Liputan6.com, Banyuwangi - Puluhan warga berebut ribuan ketupat yang disusun menyerupai sebuah gunung di Dusun Kampung Baru, Desa/Kecamatan Glagah, Banyuwangi, Selasa, 11 Juni 2019. Rangkaian ketupat yang menyerupai gunung ini disebut Kupat Gunggung.
Mereka berlomba mendapatkan ketupat untuk melihat peruntungan selama setahun ke depan dengan melihat besar kecilnya uang yang ada dalam ketupat tersebut.

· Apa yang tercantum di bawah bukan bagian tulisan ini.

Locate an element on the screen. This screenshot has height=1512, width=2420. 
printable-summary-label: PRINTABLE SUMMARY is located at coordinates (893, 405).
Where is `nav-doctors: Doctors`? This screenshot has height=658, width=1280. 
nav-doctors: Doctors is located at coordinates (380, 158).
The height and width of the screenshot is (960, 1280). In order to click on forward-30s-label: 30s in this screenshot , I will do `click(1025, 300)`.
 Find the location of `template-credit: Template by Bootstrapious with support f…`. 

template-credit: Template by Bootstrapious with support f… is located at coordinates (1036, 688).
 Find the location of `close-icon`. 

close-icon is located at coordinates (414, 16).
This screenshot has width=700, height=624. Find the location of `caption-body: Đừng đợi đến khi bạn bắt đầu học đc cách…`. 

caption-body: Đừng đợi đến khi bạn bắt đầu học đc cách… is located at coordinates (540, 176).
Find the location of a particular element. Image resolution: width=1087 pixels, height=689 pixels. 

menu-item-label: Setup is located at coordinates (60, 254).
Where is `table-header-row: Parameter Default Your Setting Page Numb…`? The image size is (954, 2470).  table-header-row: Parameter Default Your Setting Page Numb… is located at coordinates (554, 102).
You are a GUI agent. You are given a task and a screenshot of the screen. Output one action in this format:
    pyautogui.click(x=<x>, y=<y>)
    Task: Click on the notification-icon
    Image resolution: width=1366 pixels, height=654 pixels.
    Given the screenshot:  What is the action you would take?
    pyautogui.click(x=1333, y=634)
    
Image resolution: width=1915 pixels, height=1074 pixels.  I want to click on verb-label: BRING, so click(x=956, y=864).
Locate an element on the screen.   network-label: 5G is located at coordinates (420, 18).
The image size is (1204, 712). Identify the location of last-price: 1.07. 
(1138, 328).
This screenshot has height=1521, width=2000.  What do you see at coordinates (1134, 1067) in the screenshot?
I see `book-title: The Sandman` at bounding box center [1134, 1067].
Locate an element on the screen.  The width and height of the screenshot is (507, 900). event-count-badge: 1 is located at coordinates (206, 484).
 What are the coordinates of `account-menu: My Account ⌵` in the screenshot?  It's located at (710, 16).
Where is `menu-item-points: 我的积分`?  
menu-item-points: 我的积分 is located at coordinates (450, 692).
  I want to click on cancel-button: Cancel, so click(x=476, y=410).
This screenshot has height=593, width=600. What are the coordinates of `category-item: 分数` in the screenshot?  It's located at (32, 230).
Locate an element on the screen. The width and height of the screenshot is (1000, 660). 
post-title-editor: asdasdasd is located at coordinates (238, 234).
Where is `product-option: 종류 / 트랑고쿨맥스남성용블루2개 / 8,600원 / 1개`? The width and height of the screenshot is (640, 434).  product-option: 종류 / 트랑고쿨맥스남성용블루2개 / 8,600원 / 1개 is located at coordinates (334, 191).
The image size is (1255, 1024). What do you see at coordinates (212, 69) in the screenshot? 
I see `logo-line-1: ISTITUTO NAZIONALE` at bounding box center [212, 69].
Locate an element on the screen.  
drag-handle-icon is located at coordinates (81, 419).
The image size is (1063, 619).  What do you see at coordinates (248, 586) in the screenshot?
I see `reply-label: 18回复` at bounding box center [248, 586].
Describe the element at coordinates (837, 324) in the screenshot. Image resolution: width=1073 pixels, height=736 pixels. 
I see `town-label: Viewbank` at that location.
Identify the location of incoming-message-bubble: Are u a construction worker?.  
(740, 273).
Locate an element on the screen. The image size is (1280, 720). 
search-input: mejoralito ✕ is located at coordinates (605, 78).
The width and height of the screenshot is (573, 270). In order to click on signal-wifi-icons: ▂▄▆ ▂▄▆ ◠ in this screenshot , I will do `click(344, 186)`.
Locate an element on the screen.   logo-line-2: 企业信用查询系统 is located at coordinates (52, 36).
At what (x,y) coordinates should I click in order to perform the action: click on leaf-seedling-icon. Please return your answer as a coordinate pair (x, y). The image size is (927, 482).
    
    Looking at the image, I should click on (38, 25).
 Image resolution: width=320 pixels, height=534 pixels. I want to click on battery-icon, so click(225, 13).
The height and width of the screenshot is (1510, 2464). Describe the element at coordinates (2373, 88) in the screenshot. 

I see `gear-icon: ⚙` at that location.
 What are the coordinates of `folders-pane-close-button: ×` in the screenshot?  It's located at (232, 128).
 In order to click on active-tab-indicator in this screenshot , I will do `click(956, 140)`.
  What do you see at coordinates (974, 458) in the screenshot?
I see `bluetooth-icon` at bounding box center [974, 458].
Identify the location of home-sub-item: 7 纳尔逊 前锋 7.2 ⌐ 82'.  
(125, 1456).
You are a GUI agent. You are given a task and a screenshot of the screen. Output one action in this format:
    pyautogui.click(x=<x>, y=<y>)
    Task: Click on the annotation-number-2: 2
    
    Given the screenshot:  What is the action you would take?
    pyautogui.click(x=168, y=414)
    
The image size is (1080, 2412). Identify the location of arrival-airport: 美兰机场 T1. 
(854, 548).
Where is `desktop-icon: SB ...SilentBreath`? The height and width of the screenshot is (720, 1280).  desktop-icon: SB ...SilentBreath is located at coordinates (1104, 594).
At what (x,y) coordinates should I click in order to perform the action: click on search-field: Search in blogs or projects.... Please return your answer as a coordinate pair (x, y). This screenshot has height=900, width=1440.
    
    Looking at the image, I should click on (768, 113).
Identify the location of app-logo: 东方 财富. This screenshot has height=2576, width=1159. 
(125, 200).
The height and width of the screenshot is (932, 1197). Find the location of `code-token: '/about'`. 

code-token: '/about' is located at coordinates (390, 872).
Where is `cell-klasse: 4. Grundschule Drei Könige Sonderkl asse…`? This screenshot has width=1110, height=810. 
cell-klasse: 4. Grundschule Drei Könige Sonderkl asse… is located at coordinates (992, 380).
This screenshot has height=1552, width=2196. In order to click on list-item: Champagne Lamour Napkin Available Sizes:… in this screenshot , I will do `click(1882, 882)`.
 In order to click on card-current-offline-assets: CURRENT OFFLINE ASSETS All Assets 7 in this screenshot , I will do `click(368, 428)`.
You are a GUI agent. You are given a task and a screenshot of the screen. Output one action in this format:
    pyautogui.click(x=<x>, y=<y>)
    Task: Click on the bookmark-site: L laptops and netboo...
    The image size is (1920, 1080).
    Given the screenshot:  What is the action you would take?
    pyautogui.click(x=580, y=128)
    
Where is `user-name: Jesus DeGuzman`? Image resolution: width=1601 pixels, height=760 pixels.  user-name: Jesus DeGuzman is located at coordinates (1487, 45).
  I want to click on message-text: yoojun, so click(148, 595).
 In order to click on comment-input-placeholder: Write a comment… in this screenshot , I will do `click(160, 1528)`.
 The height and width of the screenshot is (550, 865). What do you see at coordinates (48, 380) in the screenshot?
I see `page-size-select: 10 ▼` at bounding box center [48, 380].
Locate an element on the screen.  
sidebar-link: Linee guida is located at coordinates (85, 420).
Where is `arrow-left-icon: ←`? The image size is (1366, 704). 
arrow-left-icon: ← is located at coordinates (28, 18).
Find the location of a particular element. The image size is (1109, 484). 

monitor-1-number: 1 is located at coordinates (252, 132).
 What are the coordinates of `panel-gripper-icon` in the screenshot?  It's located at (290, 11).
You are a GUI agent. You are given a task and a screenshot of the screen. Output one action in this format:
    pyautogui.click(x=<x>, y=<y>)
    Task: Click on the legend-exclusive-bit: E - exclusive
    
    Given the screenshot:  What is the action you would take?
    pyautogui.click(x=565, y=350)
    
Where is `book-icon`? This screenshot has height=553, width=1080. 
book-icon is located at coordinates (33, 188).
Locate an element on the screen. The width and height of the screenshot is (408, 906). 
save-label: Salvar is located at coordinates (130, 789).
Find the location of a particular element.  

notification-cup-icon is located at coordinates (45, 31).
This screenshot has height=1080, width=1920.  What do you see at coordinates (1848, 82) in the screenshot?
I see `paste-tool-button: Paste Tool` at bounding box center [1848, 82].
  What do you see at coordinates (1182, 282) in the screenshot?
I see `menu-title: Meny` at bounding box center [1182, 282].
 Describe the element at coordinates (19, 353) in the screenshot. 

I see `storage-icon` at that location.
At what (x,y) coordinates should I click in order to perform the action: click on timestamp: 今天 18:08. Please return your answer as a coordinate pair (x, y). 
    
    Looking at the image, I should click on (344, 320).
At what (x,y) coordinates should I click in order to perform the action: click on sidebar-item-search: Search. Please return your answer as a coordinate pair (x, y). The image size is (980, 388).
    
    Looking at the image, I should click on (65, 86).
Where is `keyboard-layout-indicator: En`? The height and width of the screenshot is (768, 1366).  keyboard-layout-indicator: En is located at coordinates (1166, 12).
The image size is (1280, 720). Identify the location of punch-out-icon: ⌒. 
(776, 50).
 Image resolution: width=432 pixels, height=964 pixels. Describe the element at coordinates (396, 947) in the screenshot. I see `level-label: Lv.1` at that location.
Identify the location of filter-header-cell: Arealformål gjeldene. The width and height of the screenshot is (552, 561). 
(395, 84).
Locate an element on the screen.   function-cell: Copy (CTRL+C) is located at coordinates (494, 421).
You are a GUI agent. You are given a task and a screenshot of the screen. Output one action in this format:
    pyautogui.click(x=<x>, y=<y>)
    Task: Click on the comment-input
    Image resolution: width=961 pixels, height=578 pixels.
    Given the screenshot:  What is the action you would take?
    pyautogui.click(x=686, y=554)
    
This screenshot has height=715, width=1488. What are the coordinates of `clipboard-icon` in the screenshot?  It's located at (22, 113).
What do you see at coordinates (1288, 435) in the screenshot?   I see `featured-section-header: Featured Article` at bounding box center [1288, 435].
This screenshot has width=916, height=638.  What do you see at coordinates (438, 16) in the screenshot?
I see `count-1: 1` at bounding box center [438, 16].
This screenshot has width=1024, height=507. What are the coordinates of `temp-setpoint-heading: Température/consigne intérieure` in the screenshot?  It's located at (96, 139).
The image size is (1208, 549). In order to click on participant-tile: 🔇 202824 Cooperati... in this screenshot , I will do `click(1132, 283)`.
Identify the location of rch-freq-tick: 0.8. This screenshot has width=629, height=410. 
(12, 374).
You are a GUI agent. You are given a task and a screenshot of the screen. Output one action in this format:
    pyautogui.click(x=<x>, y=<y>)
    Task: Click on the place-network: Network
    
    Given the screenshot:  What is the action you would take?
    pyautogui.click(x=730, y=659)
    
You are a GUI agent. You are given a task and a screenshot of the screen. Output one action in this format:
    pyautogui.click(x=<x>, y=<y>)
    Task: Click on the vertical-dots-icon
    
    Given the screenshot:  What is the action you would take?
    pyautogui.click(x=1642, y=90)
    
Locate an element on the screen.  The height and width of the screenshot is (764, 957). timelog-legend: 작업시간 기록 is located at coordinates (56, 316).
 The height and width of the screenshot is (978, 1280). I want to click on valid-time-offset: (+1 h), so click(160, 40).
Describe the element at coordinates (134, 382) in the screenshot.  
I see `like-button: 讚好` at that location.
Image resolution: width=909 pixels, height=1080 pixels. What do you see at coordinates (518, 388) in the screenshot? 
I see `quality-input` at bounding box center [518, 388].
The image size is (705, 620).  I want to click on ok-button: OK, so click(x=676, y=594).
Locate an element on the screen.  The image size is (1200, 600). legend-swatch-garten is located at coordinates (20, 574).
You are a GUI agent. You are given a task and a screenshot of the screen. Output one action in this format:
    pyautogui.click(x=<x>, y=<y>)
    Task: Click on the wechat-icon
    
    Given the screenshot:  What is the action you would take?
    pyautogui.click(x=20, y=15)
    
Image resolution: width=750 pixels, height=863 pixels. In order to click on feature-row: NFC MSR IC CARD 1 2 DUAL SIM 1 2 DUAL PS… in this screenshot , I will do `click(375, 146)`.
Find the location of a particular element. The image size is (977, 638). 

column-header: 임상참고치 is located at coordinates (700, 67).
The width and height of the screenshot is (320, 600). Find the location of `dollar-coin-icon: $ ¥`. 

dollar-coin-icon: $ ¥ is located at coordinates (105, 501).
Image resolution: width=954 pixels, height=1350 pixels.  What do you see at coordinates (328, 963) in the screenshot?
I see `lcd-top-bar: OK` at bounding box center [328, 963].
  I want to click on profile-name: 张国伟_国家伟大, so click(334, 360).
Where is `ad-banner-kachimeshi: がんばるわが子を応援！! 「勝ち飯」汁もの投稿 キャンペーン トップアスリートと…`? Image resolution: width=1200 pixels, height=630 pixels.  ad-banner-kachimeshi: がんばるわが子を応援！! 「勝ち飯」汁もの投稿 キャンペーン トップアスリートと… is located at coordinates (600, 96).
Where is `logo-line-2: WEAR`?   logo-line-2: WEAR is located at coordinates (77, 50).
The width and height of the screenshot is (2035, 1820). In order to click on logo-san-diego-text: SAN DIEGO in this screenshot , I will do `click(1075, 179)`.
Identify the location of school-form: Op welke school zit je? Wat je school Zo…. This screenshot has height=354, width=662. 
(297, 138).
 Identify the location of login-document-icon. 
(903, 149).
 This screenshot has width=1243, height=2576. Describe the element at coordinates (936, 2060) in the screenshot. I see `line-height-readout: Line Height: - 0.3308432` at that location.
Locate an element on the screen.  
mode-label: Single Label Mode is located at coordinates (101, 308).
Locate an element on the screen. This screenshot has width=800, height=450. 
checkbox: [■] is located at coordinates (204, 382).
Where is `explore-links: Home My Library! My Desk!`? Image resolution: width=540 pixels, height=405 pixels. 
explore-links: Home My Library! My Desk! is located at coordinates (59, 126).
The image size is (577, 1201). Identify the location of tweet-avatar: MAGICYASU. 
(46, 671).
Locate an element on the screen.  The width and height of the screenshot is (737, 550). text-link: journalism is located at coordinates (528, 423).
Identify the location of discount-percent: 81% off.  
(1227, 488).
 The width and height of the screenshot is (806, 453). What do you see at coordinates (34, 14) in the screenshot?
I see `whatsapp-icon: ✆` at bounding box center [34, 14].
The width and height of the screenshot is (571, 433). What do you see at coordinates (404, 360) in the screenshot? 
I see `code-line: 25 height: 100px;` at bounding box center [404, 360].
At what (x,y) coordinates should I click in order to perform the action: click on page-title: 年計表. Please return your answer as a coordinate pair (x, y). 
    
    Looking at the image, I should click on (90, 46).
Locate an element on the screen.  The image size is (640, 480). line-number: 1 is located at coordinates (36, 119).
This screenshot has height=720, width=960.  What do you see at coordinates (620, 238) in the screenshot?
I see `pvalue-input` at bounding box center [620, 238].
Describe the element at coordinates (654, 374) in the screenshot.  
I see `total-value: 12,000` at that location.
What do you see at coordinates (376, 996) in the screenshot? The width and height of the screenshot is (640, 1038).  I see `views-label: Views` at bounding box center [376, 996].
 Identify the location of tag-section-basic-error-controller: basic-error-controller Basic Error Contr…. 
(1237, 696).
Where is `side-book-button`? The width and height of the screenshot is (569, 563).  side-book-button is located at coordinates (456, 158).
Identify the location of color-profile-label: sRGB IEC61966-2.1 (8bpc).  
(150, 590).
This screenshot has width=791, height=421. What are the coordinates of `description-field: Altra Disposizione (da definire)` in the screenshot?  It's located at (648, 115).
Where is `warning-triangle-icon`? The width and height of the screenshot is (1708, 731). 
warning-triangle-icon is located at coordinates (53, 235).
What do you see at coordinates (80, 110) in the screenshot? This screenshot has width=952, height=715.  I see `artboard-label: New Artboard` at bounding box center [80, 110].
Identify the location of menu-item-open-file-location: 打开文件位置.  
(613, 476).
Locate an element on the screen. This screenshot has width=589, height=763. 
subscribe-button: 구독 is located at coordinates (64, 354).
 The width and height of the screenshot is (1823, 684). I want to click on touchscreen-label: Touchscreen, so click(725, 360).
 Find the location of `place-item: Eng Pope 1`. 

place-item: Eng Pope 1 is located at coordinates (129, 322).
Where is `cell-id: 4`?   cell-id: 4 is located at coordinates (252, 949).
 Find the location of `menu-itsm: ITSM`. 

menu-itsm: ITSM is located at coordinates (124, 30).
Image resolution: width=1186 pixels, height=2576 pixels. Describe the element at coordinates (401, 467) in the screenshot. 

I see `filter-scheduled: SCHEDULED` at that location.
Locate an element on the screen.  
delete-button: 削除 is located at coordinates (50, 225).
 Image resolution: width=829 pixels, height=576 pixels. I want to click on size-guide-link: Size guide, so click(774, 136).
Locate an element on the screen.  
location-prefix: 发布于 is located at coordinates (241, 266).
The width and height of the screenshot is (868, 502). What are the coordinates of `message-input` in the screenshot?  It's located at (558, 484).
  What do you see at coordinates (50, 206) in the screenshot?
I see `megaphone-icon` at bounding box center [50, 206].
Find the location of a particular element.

Perebutan ketupat dari Kupat Gunggung ini merupakan bagian dari ritual adat Gelar Pitu yang digelar masyarakat Dukuh atau sekarang dikenal dengan Dusun Kampung Baru.
Baca Juga
Advertisement
Adat Gelar Pitu ini digelar tepat pada hari ketujuh bulan Syawal. Perebutan Kupat Gunggung ini tidak hanya diikuti warga setempat. Siapa pun boleh mengikutinya.
"Dalam ketupat di kupat gunggung itu ada uangnya. Ada kepercayaan masyarakat bahwa kalau kita beruntung, nasib kita bisa dilihat dari besar kecilnya uang yang didapatkan dalam ketupat itu. Dalam artian, kalau uang yang didapat besar maka diyakini rejekinya lebih lancar selama setahun ke depan," tutur Ketua Adat Dusun Kampung Baru, Desa/Kecamatan Glagah, Samsul Lasmidi.
Masyarakat percaya, jika uang yang didapat dalam ketupat nilainya besar, rezeki mereka selama setahun ke depan akan lebih baik dari tahun sebelumnya. Sebaliknya, jika uang yang didapat kecil maka diyakini rezekinya tidak akan lebih baik dari tahun sebelumnya.
Ketupat berisi uang yang digunakan untuk Kupat Gunggung merupakan sumbangan dari warga. Nominal uang yang dimasukkan dalam ketupat tidak ditentukan. Tergantung pada masyarakat yang membuat ketupat itu sendiri.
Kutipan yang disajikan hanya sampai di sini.